Traditionally at-will employees do not have a right to contest their termination. That is because by definition, both employees and employers can terminate their employment relationship anytime upon their will. However, there are instances where at-will employees can file a wrongful termination suit. A Los Angeles wrongful termination lawyer can explain the exemptions further, but to give you an idea here is a short summary of each. An at-will employee can file a wrongful termination suit through these three exemptions: 1. Breach of contract It would be easy for an at-will employee to file a wrongful termination suit if he was actually given an express written contract but that is not usually the case.
There are contracts that are implied and are much more difficult to prove.
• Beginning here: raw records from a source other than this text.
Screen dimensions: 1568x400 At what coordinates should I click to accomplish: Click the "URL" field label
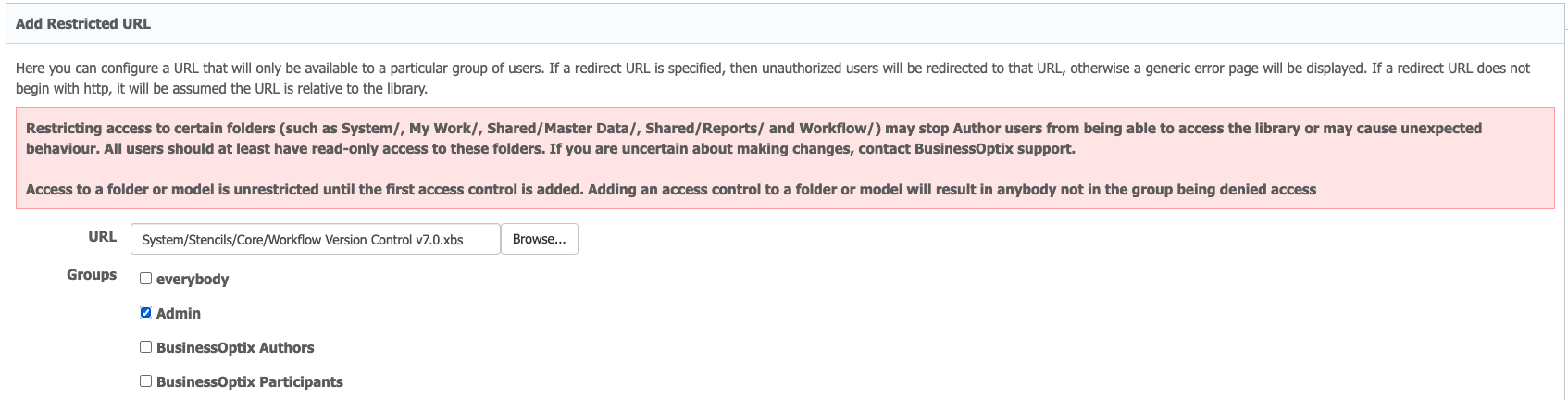(x=102, y=237)
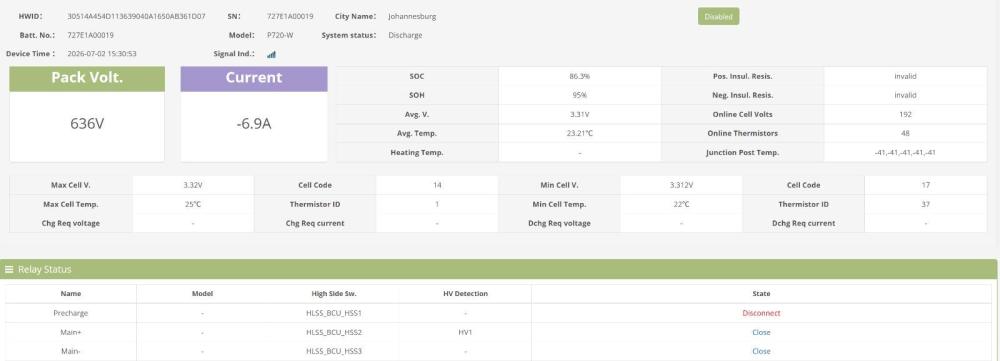Click the Relay Status hamburger icon
Viewport: 1000px width, 361px height.
[9, 269]
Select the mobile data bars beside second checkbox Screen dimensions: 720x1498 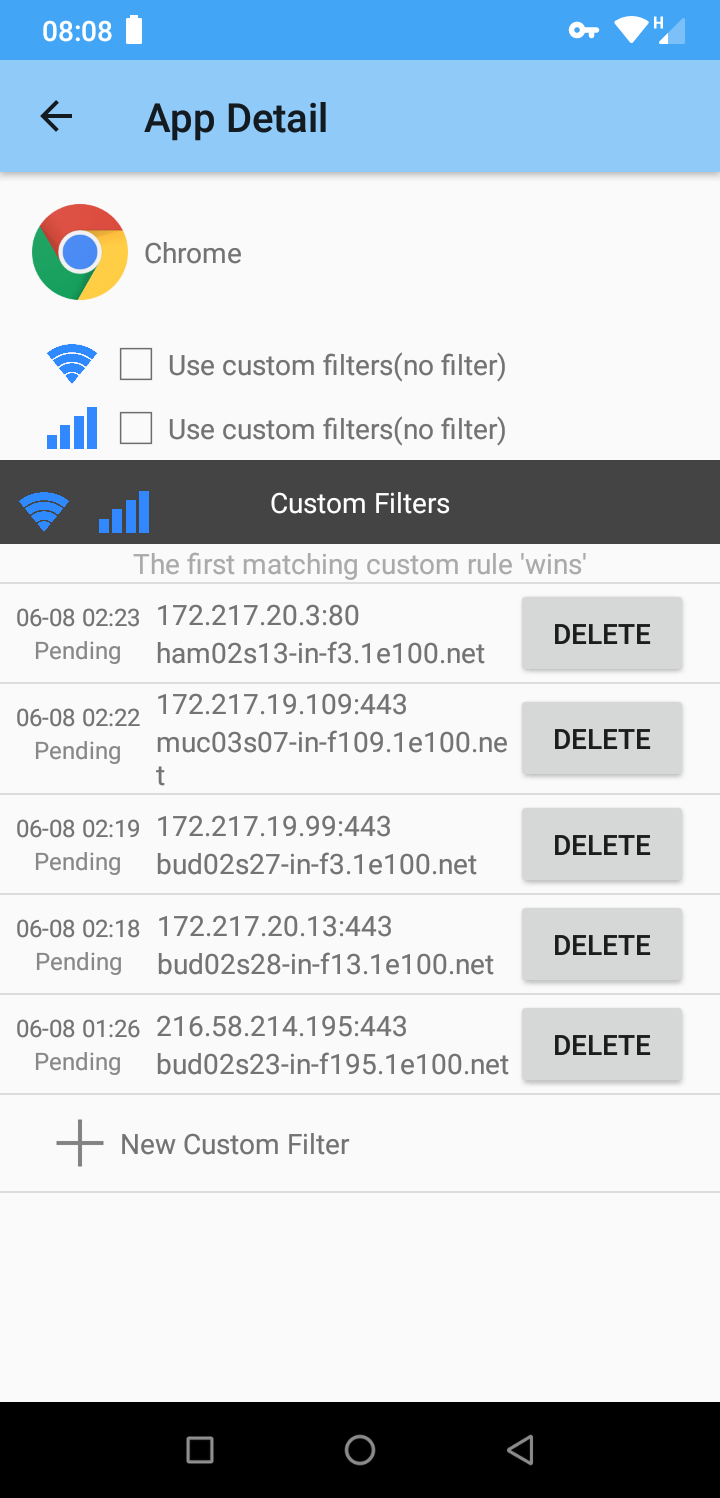pyautogui.click(x=72, y=428)
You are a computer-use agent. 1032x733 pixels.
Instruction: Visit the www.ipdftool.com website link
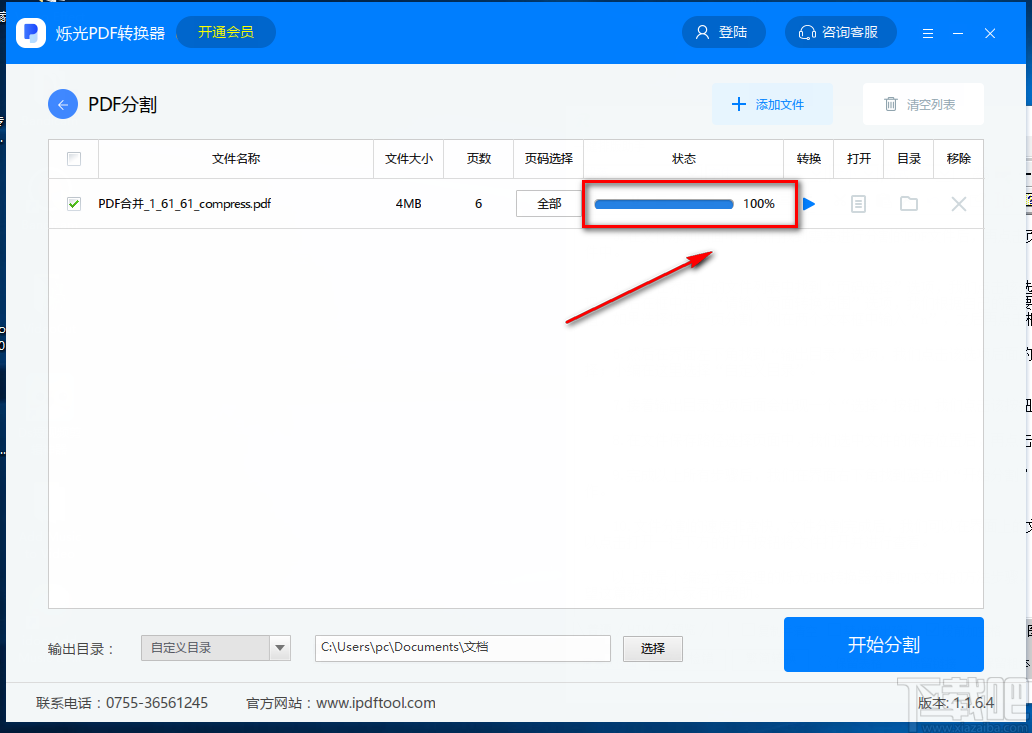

One of the most common ways to prove this is through the employee handbook.
If it says that an employee cannot be terminated without just cause then it can be treated as an agreement between the employer and the employee that there has to be a legitimate reason for termination.
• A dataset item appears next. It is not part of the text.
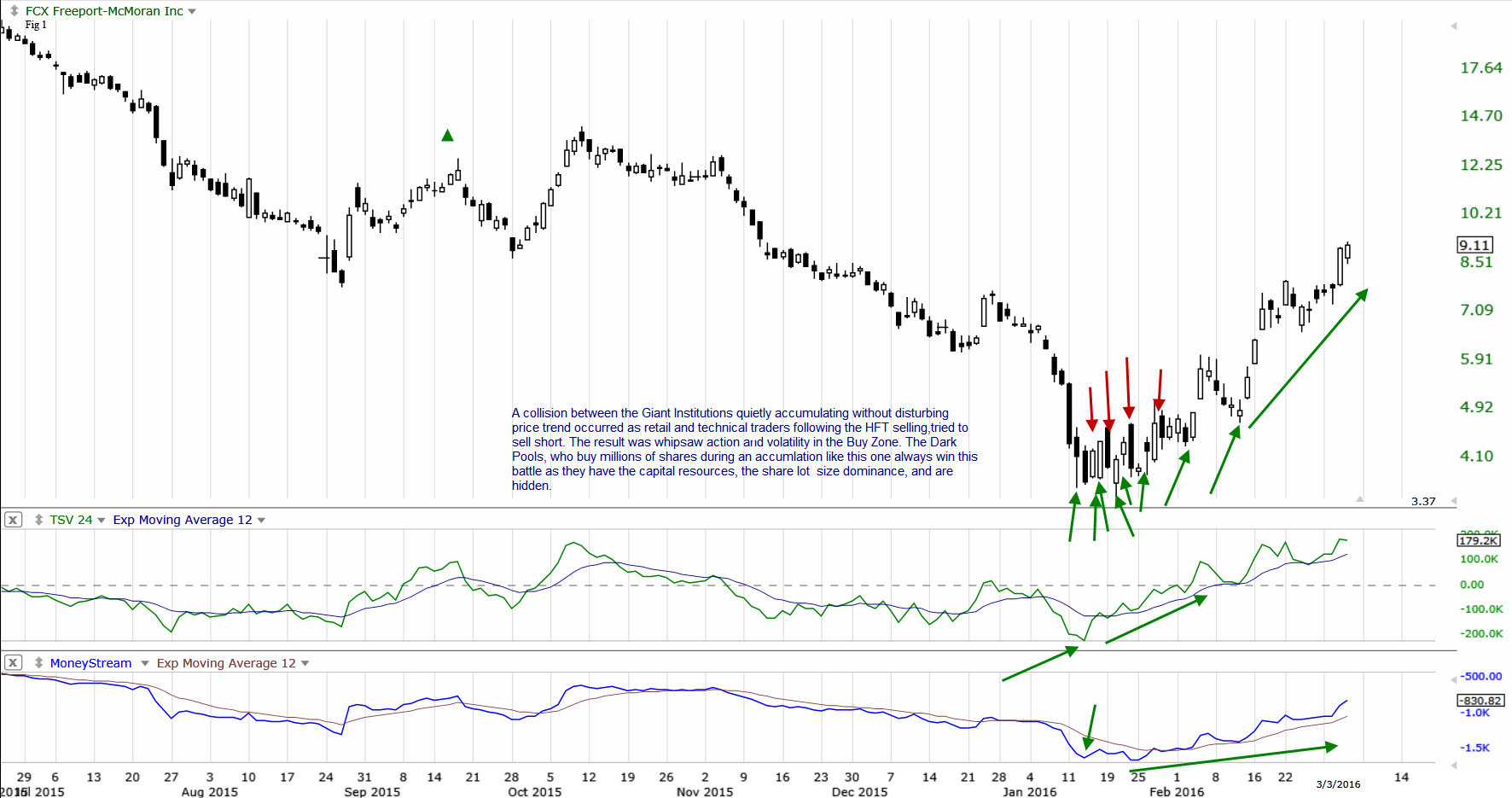Select the 9.11 current price box

[1474, 245]
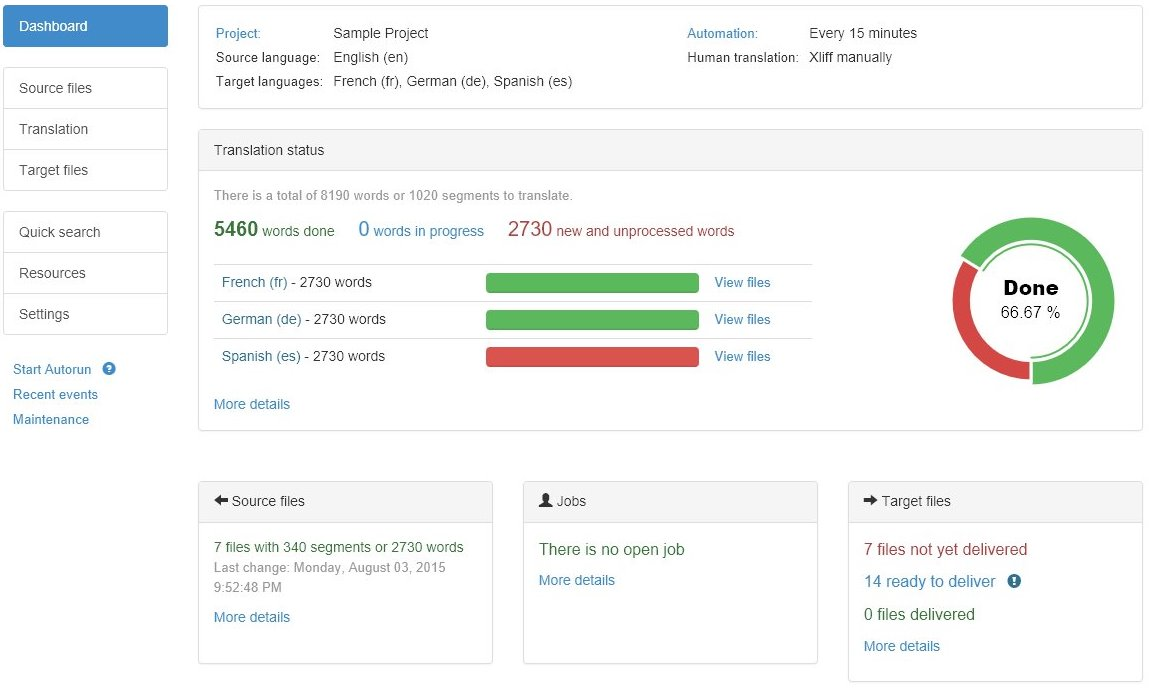This screenshot has height=690, width=1149.
Task: Open Quick search from sidebar
Action: (85, 232)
- Violation of public policy If the termination of the employee violates an existing public policy like a federal or state law then it can be treated as a wrongful termination. Some of the situations where this can apply include: • Employee was fired for refusing to perform act that can be considered as crime such as stealing and fraud. • Employee was fired for turning whistleblower abut questionable practices within the company • Employee was fired for participating in an investigation against the company • Employee was fired for filing a discrimination or harassment complaint against the company • Employee was fired for participating in a law protected activity 3. Covenant of Good Faith and Fair Dealings This is the most commonly used exemption in at-will employee wrongful termination case because even with the absence of an implied contract or a violation of public policy, it applies the covenant of good faith and fair dealings on the employer-employee relationship.
This requires employers to act in good faith and to deal fairly with the employee when it comes to his tenure with the company.
The interpretation can vary depending on the court, but generally it means that termination should be subject to just cause or that the law prohibits terminations made in bad faith.